Hence, if you're looking for support and resistance you'll see it
everywhere. If you are looking for well behaved trends that can be
profitably traded by a simple trendline break system then you'll get
unlimited candidates. Try to program these systems into your
Metastock though and the computer won't see them. The computer is
more objective than a human is.
------------------
>
>For an academic TA paper to be accepted it has to include
>a rule that is easily expressed so that it can be
>rigorously tested without any subjective human
>interpretation.
>
Has any serious T/A guru ( I leave out the guys who are selling 'black
box' software as obvious fraudsters ) ever claimed they use a simple
mechanical system without any human judgement?
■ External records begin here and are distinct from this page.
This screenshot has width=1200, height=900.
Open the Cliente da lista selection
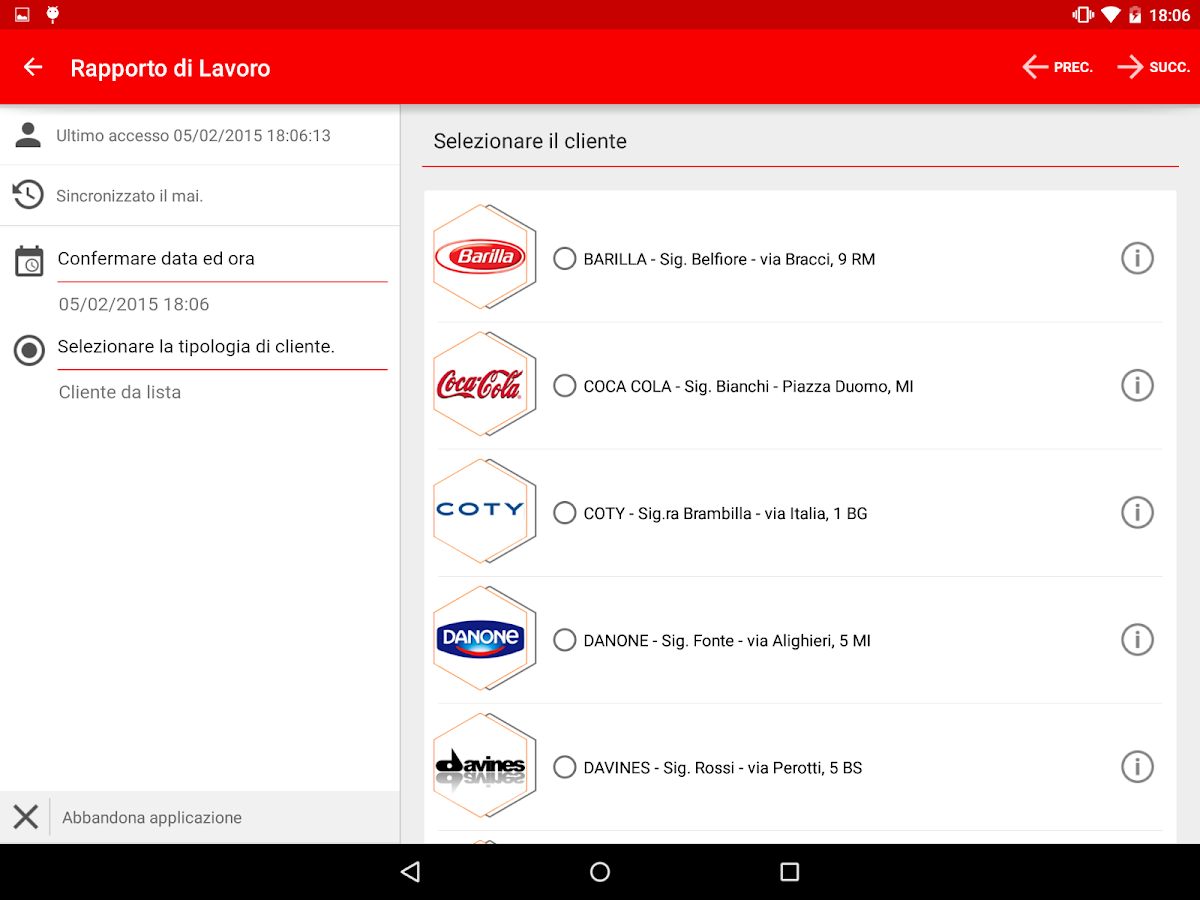(x=120, y=392)
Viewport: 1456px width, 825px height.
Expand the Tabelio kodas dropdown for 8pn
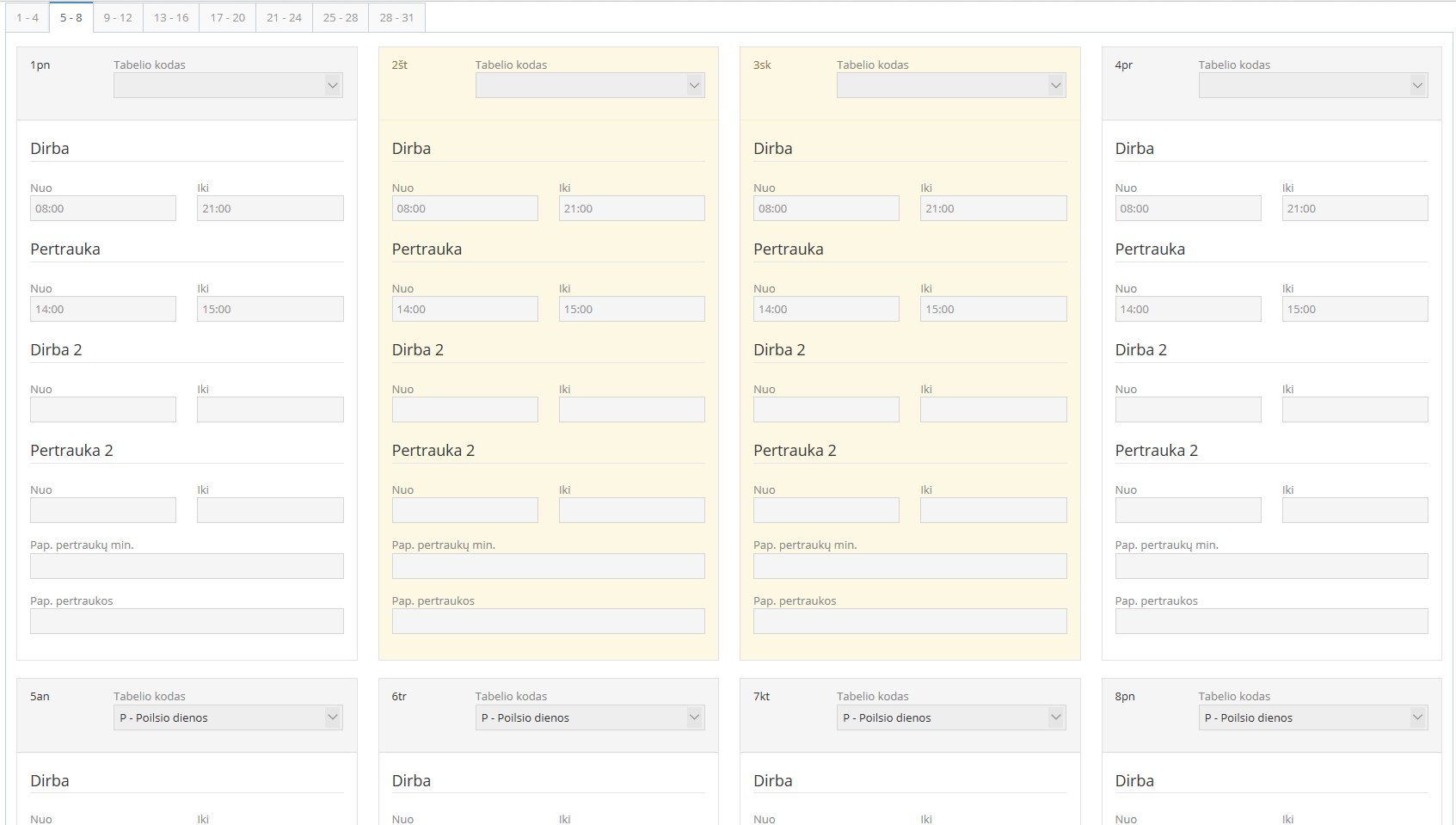(1313, 717)
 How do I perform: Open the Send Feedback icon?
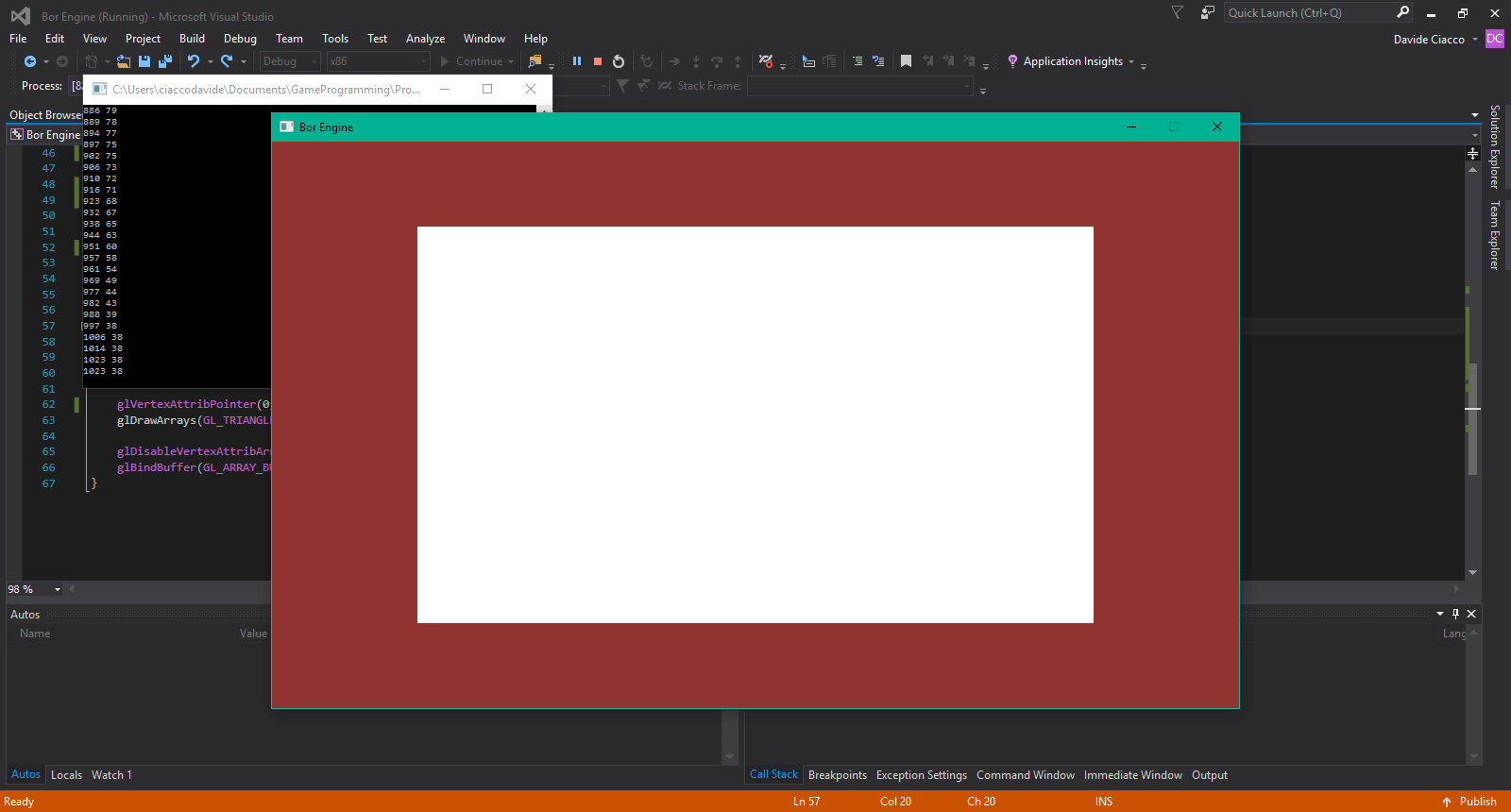[1207, 13]
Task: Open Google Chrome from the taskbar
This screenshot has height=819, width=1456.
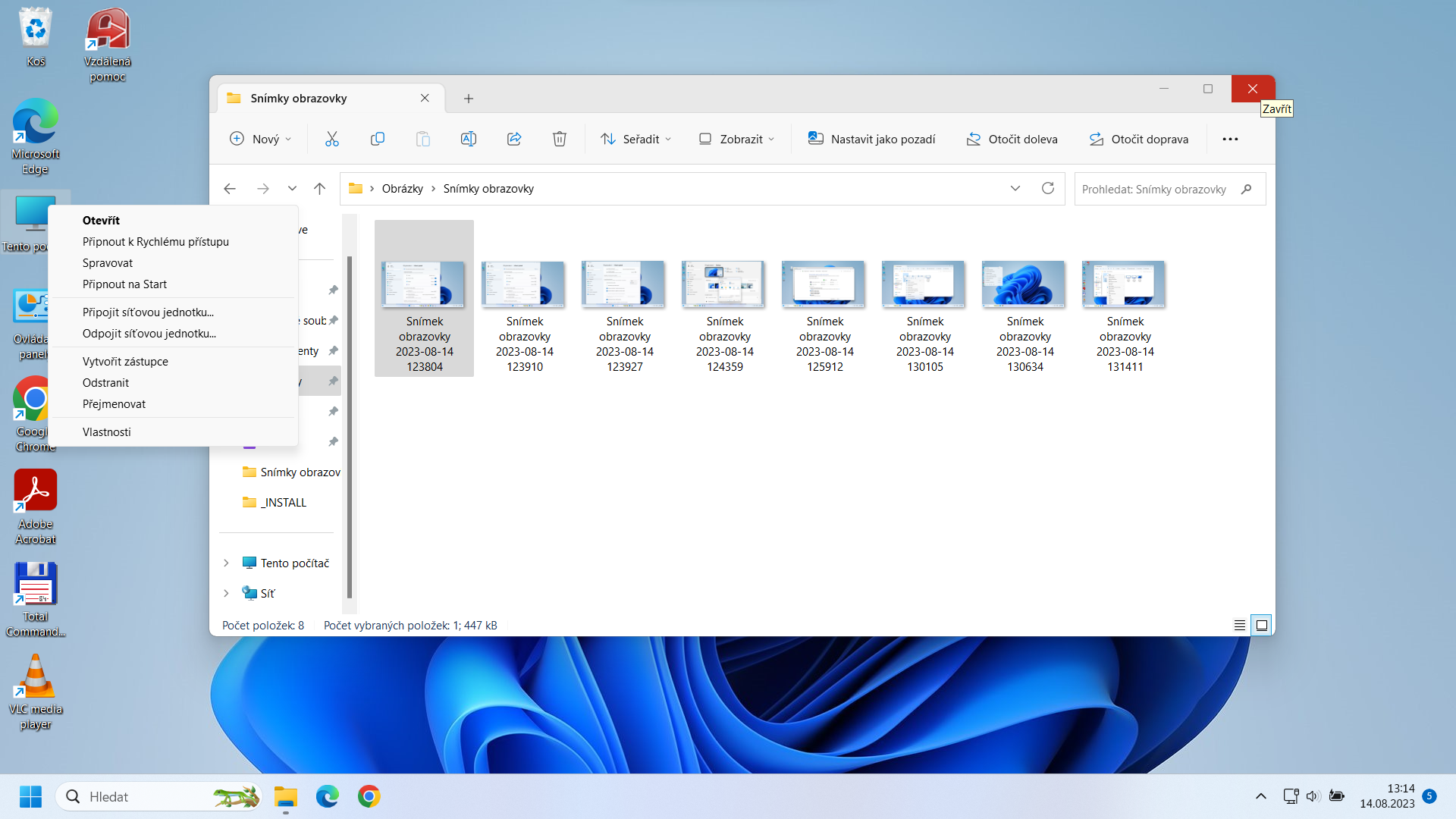Action: [369, 796]
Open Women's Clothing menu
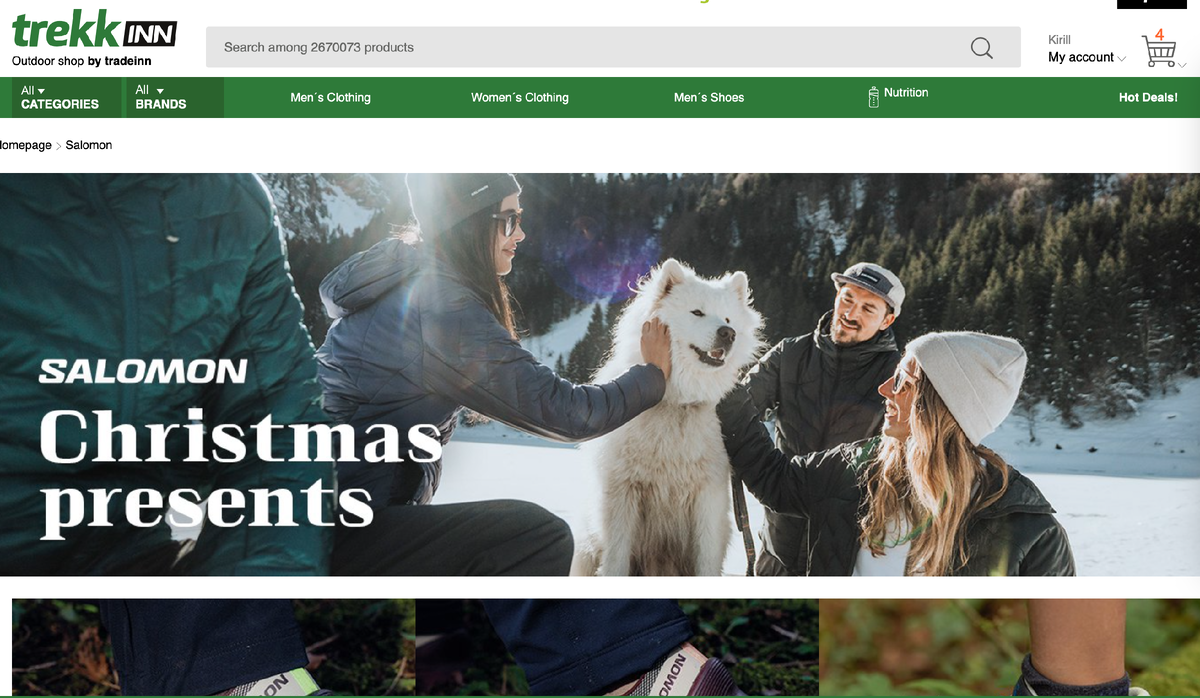Screen dimensions: 1200x698 519,97
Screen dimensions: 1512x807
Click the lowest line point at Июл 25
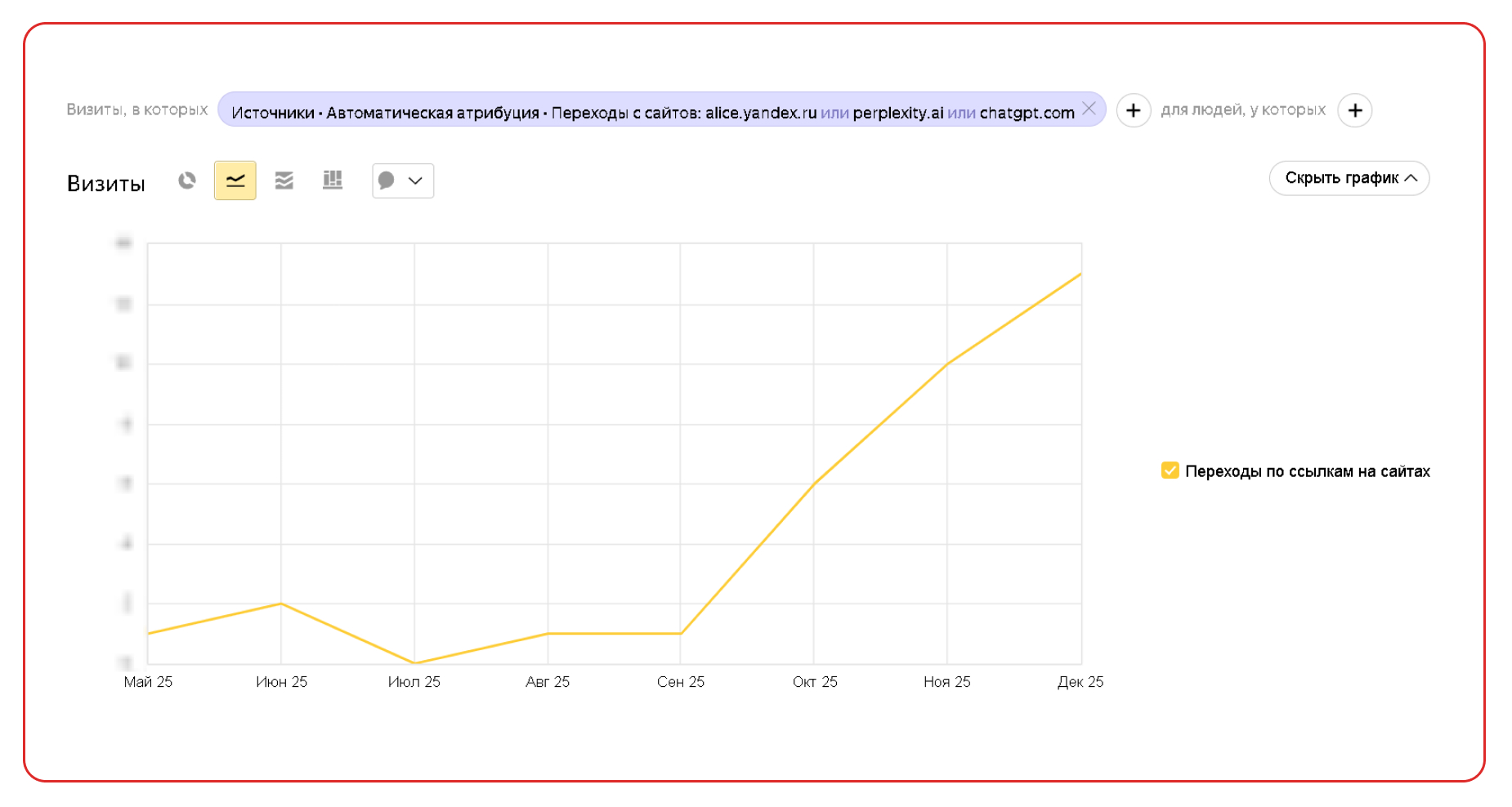pos(414,662)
>From what I know about T/A practitioners, most watch their portfolios
like hawks and would feel very nervous about leaving their holdings
for days on end away from their watchful eyes. If they didn't use
their own judgement on top of whatever 'data system' they operate,
they wouldn't behave like that. What is it that makes you think a
simple mechanical system could exist that has universal application?
>
> I do wonder if someone would be willing
>to provide me with a basic mechanical system that they believe is
>profitable. I have the code developed to rigorously test such a
>system.
>
>Obviously, the code would need to prove profitable on a range of
>different stock / exchange rate series to overcome the criticism of
>curve fitting.
>
If T/A is based on the weighted average of what humans perception of
an investment is and has been, does not your above 'restriction'
effectively mean that the way a human perceives the market behaviour
of all (shares)/(exchange rate) data must be the same if your 'silver
bullet T/A algorithm' is to work? This seems very unlikely.
It seems your restriction is designed to make your experiment easy to
perform, rather than being a serious attempt to mimic what T/A
practitioners do in real life. If so, it is difficult to see what
you could prove from such an experiment.
>
>The gulf between academics and practitioners in their views on TA is
>huge. Any academic papers that attempt to bridge this gap are
sought
>after. If someone does provide me with code that stands up to the
>profitability tests and gives me permission to use it in a paper I
>would be more than happy to include them as a co-author. I look
>forward to some replies.
>
I suggest you need to seriously rethink the design of your experiment
to reflect the real world. Good luck though.